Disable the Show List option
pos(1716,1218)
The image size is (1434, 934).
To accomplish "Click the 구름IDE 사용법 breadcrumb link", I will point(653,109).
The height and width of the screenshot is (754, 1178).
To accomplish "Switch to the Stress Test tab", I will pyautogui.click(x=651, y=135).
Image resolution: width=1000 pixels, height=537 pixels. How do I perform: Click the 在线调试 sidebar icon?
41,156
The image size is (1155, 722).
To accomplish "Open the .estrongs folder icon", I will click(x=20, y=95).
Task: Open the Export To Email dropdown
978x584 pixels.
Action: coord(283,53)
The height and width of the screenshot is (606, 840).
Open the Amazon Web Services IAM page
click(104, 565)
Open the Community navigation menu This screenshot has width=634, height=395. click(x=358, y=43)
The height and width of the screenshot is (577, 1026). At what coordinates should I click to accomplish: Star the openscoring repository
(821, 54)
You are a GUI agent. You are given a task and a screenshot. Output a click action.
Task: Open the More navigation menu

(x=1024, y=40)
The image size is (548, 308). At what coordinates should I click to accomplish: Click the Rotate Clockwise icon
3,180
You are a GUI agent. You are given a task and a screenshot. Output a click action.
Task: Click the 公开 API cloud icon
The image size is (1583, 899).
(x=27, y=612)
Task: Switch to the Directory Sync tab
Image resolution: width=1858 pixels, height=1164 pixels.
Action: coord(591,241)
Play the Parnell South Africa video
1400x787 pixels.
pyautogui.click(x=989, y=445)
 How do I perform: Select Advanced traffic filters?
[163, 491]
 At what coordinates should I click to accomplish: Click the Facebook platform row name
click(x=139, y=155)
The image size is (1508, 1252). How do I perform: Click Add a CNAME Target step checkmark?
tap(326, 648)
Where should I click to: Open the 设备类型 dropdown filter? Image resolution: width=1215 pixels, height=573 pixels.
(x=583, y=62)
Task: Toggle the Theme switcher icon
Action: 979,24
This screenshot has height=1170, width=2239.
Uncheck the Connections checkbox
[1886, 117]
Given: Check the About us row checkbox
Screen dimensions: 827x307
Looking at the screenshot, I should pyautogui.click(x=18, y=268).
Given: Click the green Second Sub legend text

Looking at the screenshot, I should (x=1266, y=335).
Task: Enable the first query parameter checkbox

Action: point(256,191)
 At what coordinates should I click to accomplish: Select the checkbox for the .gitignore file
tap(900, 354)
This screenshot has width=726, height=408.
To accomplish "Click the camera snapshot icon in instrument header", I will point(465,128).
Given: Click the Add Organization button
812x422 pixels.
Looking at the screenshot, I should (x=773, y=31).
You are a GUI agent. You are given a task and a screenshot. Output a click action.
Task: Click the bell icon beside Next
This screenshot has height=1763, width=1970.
########################################
Task
The response must contain every entry, each one identical to the original.

Output of the exercise
Disable the Show List option
pos(1716,1218)
The image size is (1434, 934).
To accomplish "Click the 구름IDE 사용법 breadcrumb link", I will point(653,109).
The height and width of the screenshot is (754, 1178).
To accomplish "Switch to the Stress Test tab", I will pyautogui.click(x=651, y=135).
Image resolution: width=1000 pixels, height=537 pixels. How do I perform: Click the 在线调试 sidebar icon?
41,156
The image size is (1155, 722).
To accomplish "Open the .estrongs folder icon", I will click(x=20, y=95).
Task: Open the Export To Email dropdown
978x584 pixels.
Action: coord(283,53)
The height and width of the screenshot is (606, 840).
Open the Amazon Web Services IAM page
click(104, 565)
Open the Community navigation menu This screenshot has width=634, height=395. click(x=358, y=43)
The height and width of the screenshot is (577, 1026). At what coordinates should I click to accomplish: Star the openscoring repository
(821, 54)
You are a GUI agent. You are given a task and a screenshot. Output a click action.
Task: Open the More navigation menu

(x=1024, y=40)
The image size is (548, 308). At what coordinates should I click to accomplish: Click the Rotate Clockwise icon
3,180
You are a GUI agent. You are given a task and a screenshot. Output a click action.
Task: Click the 公开 API cloud icon
The image size is (1583, 899).
(x=27, y=612)
Task: Switch to the Directory Sync tab
Image resolution: width=1858 pixels, height=1164 pixels.
Action: coord(591,241)
Play the Parnell South Africa video
1400x787 pixels.
pyautogui.click(x=989, y=445)
 How do I perform: Select Advanced traffic filters?
[163, 491]
 At what coordinates should I click to accomplish: Click the Facebook platform row name
click(x=139, y=155)
The image size is (1508, 1252). How do I perform: Click Add a CNAME Target step checkmark?
tap(326, 648)
Where should I click to: Open the 设备类型 dropdown filter? Image resolution: width=1215 pixels, height=573 pixels.
(x=583, y=62)
Task: Toggle the Theme switcher icon
Action: 979,24
This screenshot has height=1170, width=2239.
Uncheck the Connections checkbox
[1886, 117]
Given: Check the About us row checkbox
Screen dimensions: 827x307
Looking at the screenshot, I should pyautogui.click(x=18, y=268).
Given: Click the green Second Sub legend text

Looking at the screenshot, I should (x=1266, y=335).
Task: Enable the first query parameter checkbox

Action: point(256,191)
 At what coordinates should I click to accomplish: Select the checkbox for the .gitignore file
tap(900, 354)
This screenshot has width=726, height=408.
To accomplish "Click the camera snapshot icon in instrument header", I will point(465,128).
Given: Click the Add Organization button
812x422 pixels.
Looking at the screenshot, I should (x=773, y=31).
You are a GUI agent. You are given a task and a screenshot. Output a click action.
Task: Click the bell icon beside Next
This screenshot has height=1763, width=1970.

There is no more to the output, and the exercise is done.